Copy the material below word for word, from the line containing "Click PAYPAL HLDGS INC in the toolbar" through the line containing "tap(172, 109)". Leave out the pictures.
──────── Records provided
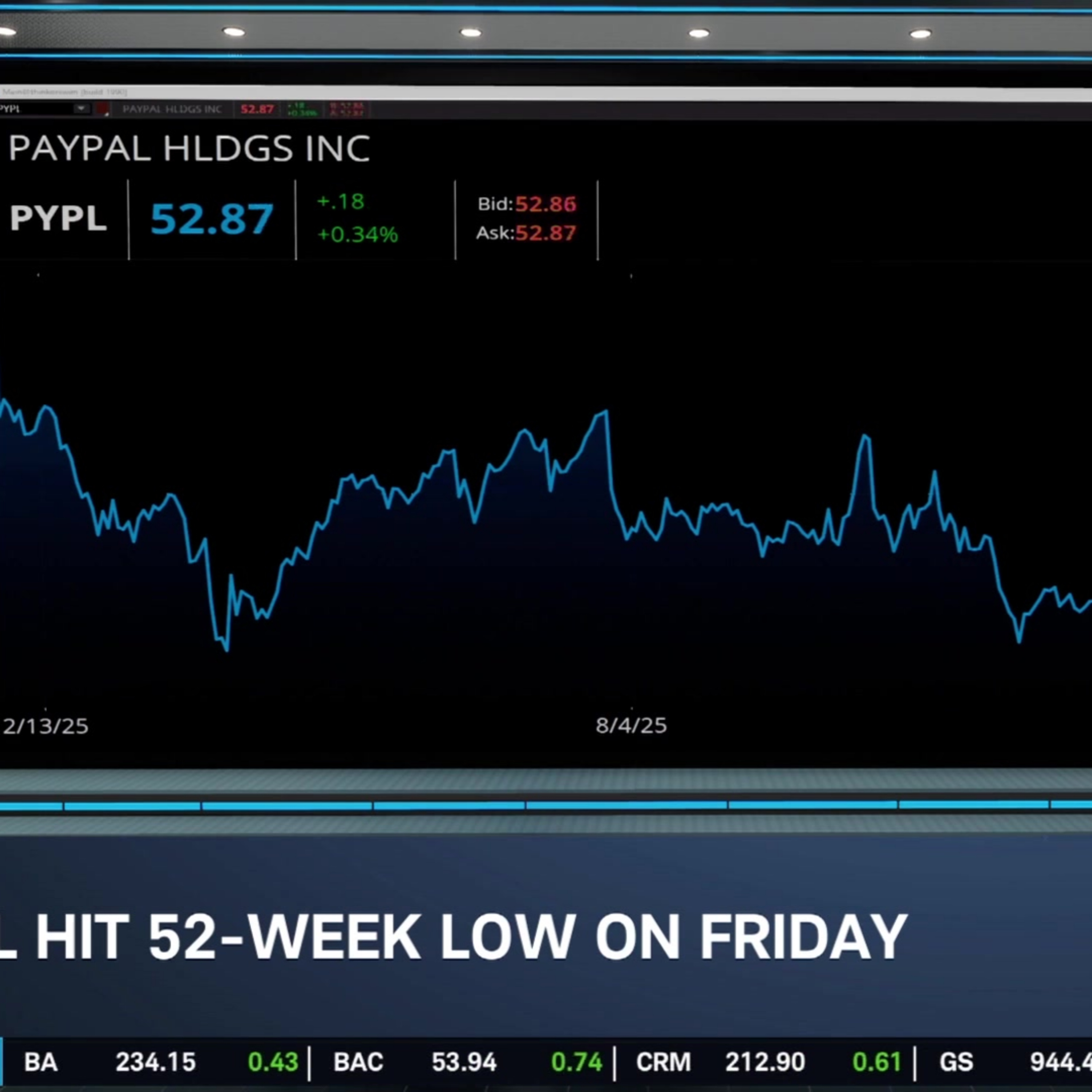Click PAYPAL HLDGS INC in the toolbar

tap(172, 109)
────────────────
──────── Records provided
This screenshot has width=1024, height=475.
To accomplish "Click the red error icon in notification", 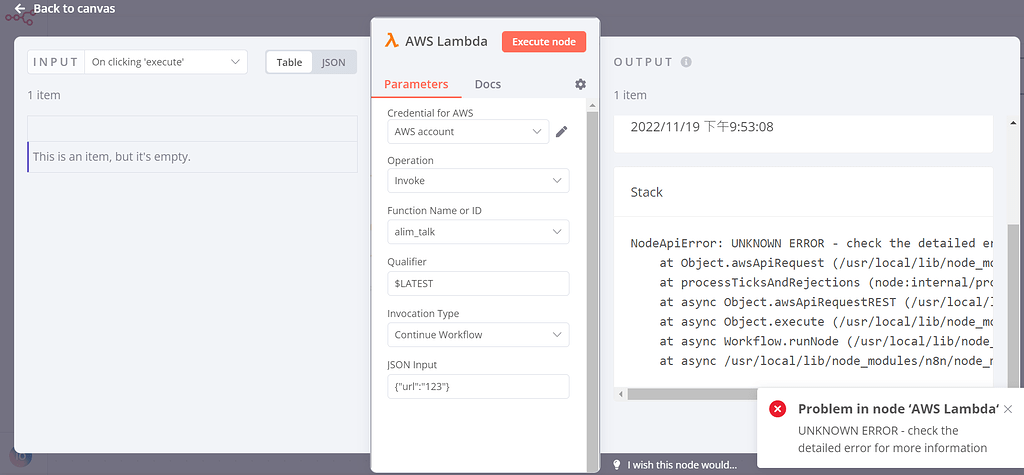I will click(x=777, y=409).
────────────────
──────── Records provided
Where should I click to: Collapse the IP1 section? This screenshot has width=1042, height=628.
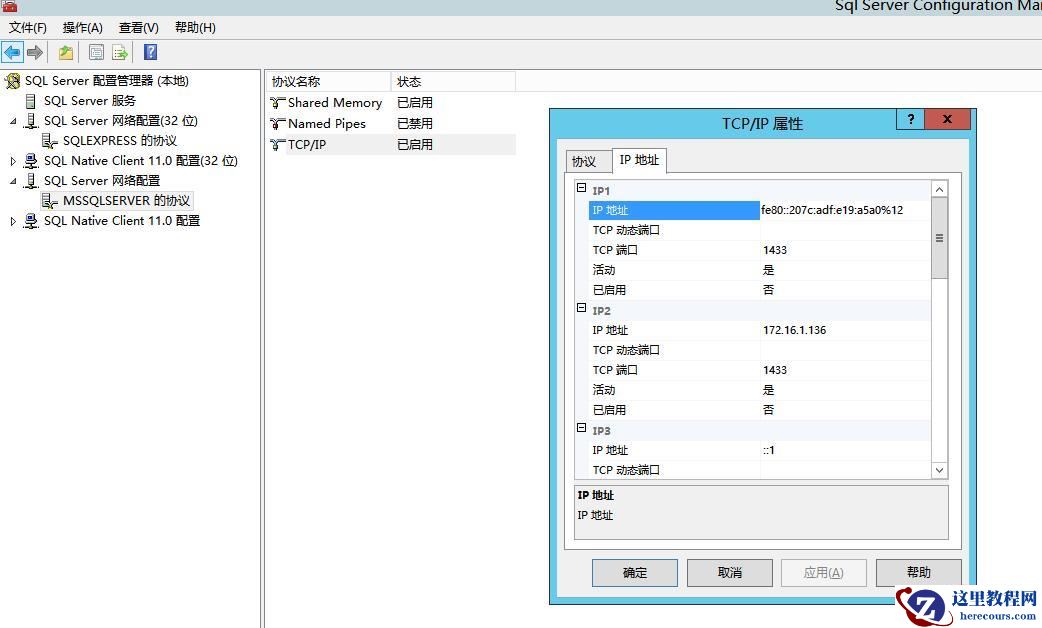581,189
────────────────
**Answer to the task**.
Click PAYPAL HLDGS INC in the toolbar

tap(172, 109)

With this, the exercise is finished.